En bout de chaîne, la table de tri des cailloux

#4 Grande lessive

Publié par Coline Cuni

Journal du projet
Arts plastiques Sculpture Performance, Objet à manipuler

Aujourd'hui nous préparerons l'argile pour pouvoir la modeler au cours des futures séances. Il faut donc ouvrir les grands sacs  de la semaine dernière, et par petites pelletés, mettre de côté les impuretés : les racines les feuilles et surtout les cailloux.

Pendant la séance qui va durer 1h30 pour chaque groupe, on peut discuter et apprendre à se connaître. Les mains travaillent presque toutes seules, le tamis est presque méditatif. On réfléchi, on se "pause".

Petits cailloux, grands cailloux, faux cailloux

Au début de l'atelier, nous trions grossièrement les cailloux à la main, et écrasons les mottes avec nos pieds sur une grande bâche.

Ensuite, toujours dans un jeu de relais entre élèves, nous opérons un tri plus fin au tamis. La terre ainsi nettoyée va ensuite tremper dans l'eau jusqu'à demain matin pour être parfaitement imbibée et souple. Ainsi, elle pourra être utilisée comme terre de modelage. 

Les cailloux, quand à eux sont triés par taille. Nous en aurons peut-être l'usage plus tard. Petits cailloux, grands cailloux et faux cailloux puisque certains blocs sont en fait de la terre très compacte. Les enfants s'amusent à tenter de les écrabouiller, les identifier, les brosser consciencieusement, voir quels sons ils produisent les uns contre les autres (ce que je crois n'avoir jamais expérimenté ) ou les laver. Parfois, ils tamisent à quatre observant le mouvement des cailloux sur le grillage, s'émerveillant de la couleur des matières qu'ils trouvent. 
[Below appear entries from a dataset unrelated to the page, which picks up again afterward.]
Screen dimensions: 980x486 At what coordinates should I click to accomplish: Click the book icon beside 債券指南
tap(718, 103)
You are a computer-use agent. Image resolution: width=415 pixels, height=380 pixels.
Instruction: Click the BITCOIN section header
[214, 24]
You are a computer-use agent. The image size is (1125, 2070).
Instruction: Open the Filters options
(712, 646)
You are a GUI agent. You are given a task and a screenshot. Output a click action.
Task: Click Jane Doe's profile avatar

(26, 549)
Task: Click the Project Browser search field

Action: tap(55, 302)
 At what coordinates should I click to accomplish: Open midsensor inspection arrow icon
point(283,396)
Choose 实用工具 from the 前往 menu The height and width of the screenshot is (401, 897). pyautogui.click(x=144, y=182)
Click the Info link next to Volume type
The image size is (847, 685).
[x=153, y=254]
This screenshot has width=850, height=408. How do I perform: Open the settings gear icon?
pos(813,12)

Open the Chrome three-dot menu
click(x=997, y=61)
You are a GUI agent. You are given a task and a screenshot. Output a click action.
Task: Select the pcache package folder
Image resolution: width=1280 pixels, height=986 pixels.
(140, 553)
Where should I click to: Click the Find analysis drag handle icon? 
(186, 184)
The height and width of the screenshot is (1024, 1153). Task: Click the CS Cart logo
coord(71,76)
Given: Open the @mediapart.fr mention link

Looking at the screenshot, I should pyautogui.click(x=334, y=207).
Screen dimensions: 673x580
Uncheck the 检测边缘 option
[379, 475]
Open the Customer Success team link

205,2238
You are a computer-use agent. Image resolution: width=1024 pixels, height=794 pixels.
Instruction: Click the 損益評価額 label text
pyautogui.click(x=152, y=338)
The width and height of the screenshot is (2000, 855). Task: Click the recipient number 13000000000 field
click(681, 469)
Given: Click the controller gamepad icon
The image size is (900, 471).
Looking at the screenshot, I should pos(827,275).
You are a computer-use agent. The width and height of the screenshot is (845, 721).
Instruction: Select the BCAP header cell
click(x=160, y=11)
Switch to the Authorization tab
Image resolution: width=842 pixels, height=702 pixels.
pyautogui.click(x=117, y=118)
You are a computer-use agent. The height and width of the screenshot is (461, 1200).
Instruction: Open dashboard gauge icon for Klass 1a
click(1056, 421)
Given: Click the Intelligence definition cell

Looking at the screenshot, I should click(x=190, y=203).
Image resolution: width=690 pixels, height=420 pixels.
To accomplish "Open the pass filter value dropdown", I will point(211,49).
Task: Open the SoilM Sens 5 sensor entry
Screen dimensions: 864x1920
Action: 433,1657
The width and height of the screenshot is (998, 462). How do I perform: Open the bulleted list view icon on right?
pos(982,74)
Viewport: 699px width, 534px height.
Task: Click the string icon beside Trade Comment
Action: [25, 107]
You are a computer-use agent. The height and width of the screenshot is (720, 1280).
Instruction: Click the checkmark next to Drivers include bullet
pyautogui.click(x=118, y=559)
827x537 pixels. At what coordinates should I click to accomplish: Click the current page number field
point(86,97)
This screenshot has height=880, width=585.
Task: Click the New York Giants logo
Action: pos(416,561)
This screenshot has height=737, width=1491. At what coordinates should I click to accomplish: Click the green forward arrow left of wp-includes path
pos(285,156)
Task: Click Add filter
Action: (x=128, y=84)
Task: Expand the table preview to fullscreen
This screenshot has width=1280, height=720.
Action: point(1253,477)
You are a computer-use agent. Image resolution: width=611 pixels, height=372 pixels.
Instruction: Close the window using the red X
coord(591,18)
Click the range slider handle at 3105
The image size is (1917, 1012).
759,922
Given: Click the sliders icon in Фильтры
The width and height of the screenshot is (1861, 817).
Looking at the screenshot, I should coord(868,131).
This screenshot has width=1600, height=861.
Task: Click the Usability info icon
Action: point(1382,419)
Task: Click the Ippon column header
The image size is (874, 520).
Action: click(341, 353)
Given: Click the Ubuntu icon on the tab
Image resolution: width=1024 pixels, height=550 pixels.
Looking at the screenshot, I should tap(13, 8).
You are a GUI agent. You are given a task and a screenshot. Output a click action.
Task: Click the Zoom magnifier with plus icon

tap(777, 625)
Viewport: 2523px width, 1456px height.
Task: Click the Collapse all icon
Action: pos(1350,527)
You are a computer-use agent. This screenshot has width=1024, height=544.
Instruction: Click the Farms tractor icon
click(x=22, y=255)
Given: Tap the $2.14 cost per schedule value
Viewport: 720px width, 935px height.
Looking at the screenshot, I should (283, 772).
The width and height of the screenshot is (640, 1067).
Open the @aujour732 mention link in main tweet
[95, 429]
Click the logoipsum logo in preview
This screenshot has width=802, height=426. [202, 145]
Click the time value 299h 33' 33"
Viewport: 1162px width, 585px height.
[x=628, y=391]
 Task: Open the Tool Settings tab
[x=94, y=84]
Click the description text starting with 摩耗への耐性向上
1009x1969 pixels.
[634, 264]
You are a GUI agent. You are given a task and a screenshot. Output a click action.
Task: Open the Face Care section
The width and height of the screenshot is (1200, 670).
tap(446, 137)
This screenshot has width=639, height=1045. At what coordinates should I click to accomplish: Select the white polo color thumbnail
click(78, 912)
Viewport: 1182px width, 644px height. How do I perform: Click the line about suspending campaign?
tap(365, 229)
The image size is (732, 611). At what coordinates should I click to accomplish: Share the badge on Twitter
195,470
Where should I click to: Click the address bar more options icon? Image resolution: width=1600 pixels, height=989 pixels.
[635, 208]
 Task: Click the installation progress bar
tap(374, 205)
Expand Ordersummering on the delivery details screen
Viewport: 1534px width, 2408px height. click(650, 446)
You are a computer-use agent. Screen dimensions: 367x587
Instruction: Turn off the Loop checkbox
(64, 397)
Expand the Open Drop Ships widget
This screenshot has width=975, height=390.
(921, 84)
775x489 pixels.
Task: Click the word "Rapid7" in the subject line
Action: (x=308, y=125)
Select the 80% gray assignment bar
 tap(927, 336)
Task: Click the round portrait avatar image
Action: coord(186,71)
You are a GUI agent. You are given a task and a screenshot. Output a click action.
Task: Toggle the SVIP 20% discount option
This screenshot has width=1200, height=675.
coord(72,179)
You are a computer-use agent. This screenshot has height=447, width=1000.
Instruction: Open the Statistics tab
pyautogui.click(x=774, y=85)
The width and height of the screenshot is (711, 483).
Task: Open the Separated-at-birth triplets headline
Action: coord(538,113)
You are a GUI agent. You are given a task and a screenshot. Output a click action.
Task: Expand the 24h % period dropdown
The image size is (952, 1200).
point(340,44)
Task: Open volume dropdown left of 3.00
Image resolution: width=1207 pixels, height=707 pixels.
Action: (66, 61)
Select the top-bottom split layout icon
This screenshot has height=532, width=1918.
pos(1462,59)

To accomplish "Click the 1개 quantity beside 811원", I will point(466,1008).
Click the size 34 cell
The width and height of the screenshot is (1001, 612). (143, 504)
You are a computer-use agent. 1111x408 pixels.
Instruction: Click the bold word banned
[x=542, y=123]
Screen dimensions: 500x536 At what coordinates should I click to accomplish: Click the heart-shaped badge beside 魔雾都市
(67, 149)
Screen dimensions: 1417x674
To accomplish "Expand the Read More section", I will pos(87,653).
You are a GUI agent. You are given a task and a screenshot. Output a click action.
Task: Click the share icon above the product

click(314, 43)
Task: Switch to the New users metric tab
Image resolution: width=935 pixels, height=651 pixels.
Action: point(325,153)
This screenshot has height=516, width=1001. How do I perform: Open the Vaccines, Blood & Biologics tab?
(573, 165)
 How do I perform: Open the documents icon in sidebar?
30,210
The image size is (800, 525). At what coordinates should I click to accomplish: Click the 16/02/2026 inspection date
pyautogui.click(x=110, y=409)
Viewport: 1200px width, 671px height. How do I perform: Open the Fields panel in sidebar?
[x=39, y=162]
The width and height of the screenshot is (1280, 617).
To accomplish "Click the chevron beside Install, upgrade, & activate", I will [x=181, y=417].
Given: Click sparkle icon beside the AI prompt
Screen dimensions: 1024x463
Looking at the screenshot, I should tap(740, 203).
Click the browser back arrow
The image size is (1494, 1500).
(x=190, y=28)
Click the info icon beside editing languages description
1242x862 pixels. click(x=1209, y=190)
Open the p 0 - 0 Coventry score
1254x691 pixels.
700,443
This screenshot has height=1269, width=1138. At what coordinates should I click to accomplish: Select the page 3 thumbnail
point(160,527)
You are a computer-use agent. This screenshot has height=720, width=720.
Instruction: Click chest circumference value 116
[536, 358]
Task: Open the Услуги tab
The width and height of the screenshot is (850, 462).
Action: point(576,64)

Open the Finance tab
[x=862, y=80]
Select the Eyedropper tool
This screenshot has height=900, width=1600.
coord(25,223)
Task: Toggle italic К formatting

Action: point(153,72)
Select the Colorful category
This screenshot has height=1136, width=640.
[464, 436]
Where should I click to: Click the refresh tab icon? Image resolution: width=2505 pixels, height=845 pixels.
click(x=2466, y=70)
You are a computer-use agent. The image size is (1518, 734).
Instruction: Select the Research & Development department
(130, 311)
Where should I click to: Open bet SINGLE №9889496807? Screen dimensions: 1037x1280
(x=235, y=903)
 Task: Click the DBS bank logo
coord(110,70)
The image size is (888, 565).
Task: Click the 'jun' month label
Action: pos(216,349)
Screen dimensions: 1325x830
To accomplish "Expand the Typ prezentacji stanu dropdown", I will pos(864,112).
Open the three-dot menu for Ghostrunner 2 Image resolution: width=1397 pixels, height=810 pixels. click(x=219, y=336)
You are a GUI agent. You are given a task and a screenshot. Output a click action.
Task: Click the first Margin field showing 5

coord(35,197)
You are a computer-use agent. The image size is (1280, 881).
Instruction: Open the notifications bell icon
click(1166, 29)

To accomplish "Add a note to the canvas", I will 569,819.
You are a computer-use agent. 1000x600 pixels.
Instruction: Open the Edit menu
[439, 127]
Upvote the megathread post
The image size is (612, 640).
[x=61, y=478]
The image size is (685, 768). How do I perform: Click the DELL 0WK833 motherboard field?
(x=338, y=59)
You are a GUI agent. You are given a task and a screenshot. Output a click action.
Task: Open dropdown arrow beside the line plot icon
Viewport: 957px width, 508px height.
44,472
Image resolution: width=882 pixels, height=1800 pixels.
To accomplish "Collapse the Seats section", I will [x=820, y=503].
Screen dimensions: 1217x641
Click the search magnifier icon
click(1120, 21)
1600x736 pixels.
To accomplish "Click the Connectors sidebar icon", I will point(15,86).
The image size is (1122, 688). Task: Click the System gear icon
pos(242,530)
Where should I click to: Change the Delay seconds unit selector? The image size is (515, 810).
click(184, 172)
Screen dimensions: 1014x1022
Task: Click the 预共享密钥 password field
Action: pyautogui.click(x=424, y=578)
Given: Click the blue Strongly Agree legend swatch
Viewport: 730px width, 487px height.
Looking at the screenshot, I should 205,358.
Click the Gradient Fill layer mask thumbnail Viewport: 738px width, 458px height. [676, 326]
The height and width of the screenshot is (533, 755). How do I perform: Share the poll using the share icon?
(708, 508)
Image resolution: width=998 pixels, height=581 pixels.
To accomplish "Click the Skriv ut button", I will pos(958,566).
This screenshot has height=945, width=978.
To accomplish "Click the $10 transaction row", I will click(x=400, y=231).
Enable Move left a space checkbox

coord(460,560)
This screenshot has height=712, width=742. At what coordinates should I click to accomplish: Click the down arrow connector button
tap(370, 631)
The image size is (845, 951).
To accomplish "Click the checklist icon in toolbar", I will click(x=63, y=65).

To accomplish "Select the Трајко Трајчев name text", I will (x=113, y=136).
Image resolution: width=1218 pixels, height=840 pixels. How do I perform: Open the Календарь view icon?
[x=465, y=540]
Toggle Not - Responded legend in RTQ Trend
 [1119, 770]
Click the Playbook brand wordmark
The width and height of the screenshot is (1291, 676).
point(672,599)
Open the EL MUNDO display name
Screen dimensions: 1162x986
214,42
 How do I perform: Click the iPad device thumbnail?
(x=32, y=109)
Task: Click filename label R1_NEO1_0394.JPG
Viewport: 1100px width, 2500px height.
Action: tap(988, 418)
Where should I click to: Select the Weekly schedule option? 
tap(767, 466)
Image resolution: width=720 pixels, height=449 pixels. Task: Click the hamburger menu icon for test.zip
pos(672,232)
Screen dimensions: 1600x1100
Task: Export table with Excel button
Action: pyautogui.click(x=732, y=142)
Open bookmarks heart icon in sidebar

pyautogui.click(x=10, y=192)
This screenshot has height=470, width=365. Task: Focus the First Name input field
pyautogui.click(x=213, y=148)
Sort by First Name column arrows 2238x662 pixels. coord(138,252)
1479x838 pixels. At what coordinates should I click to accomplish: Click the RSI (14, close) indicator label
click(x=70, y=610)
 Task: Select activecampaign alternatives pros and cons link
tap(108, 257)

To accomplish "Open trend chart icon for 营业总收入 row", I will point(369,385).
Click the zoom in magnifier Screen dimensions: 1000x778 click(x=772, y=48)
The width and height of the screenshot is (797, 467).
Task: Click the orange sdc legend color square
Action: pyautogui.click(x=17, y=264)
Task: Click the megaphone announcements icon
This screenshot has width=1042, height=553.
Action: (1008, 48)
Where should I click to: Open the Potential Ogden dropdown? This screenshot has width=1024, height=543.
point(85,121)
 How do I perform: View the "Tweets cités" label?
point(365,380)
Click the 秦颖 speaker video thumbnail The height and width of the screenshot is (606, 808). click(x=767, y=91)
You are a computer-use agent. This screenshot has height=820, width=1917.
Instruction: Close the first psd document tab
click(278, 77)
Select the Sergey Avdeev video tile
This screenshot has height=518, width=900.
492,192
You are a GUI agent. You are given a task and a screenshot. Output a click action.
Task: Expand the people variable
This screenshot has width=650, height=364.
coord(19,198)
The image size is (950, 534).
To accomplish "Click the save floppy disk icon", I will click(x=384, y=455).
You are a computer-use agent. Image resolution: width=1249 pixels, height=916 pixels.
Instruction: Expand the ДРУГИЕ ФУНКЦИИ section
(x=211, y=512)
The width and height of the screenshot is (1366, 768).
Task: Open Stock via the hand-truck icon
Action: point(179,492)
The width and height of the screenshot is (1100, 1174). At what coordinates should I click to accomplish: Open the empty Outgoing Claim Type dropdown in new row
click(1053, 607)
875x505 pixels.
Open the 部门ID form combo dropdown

lundi 21 septembre, les bacs de tris distinguent "petits cailloux, grands cailloux, faux cailloux"

Hibou, chou, genou

Je crains un peu que l'on fasse trop de bruit puisque l'atelier donne dans le couloir des maternelles qui dorment ou se reposent en ce début d'après-midi. 

En observant, je me rends compte qu'il ne s'agit pas d'agitation, mais de mouvement, d'énergie. Les enfants sont en activité : ils se déplacent, sont occupés. Toute leur attention est portée à ce travail, tout leur corps est monopolisé par la tâche qui les attend, dans des dynamiques différentes : attentifs et précautionneux ou bien assez tempétueux, presque brusque parfois. Il faut dire que je leur confie des outils d'envergure, grands, lourds, très simple d'utilisation, mais qui demande leur implication totale. Il s'agit de pelles, de seaux, de sac, de tamis. D'ailleurs, les ATSEM ou les enseignantes qui passent parfois la tête par la porte de notre salle sont toujours surprises par la quantité de terre, l'ampleur de notre chaîne de travail, du rythme!

Alors, le cadre scolaire s'élargit pour faire place à des expériences autres. Les élèves voient autre chose de leur école, tout comme les personnels de l'école, qui accueille une nouvelle forme. C'est aussi l'occasion pour certains de faire des expériences différentes dans leur rapport à la matière, à la manipulation. On met rarement les mains dans ces textures, rarement à cette échelle aussi. 

Tandis que l'on quitte l'atelier pour rejoindre la classe, des bruits secs retentissent dans le couloir. C'est Tilian qui, en enlevant sa blouse, a fait tomber des cailloux chipés pendant l'atelier qu'il avait gardé dans ses poches, pour les ramener chez lui. "Oui [il] les trouvait très beaux ! "Je repense à l'exposition Flamme éternelle de Thomas Hirshorn au Palais de Tokyo, dans laquelle le public avait accès à une bibliothèque de références de l'artiste. Ce dernier n'avait pas voulu attacher les livres par des câbles pour les protéger du vol. Il pensait presque ce dernier geste comme une réussite : avoir fait désirer sa matière au point de susciter la possession et le larcin.